Evaluating testis function non-invasively: how epidemiologist–andrologist teams might better approach this task

Opinions herein focus on epidemiology-based publications using semen to study testis function, but several have broader applicability. 'Opinion 1': authors often fail to write out an explicit question(s) or hypothesis, and to stipulate how measured outcomes will be used to refute or support the hypothesis. Might critical thinking be lax? 'Opinion 2': authors often fail to consider the biology underlying a question or hypothesis, and/or which analytical methods really provide meaningful information or should be rejected. 'Opinion 3': spermatogenesis cannot be evaluated in a meaningful manner via conventional semen attributes. Quantitative evaluation of spermatogenesis requires a 'rate attribute', not provided by number of sperm per milliliter of semen or total number per ejaculate (TSperm). Influence of abstinence interval is under-appreciated. The rate attribute, TSperm per hour of abstinence (TSperm/h), meaningfully estimates sperm production if the abstinence interval is 42-60 h.

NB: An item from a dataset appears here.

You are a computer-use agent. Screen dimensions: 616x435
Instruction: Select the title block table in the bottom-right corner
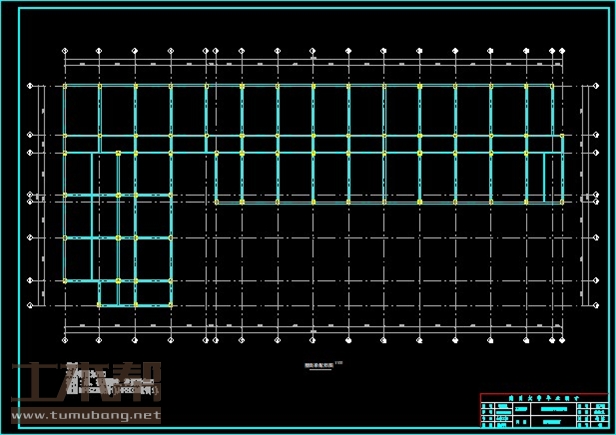(544, 412)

Most attributes of individual sperm do not reflect quality at spermiation. 'Opinion 4': reliance on a single semen sample per subject might hamper detection of the association sought, because an imprecise value might not establish if a subject's testes were dysfunctional or not. 'Opinion 5': curve-fitting, to adjust quantitative data, for a sample provided after an abstinence interval falling within a broad range, to a standardized abstinence interval, distorts outcomes for many samples provided after approximately 60 h abstinence. TSperm values for individuals with good daily sperm production are artifactually low and those for individuals with poor daily sperm production are artifactually high. Hence, it is important to explain the importance of abstinence interval to participants and censor samples outside an acceptable 37-64 h abstinence range.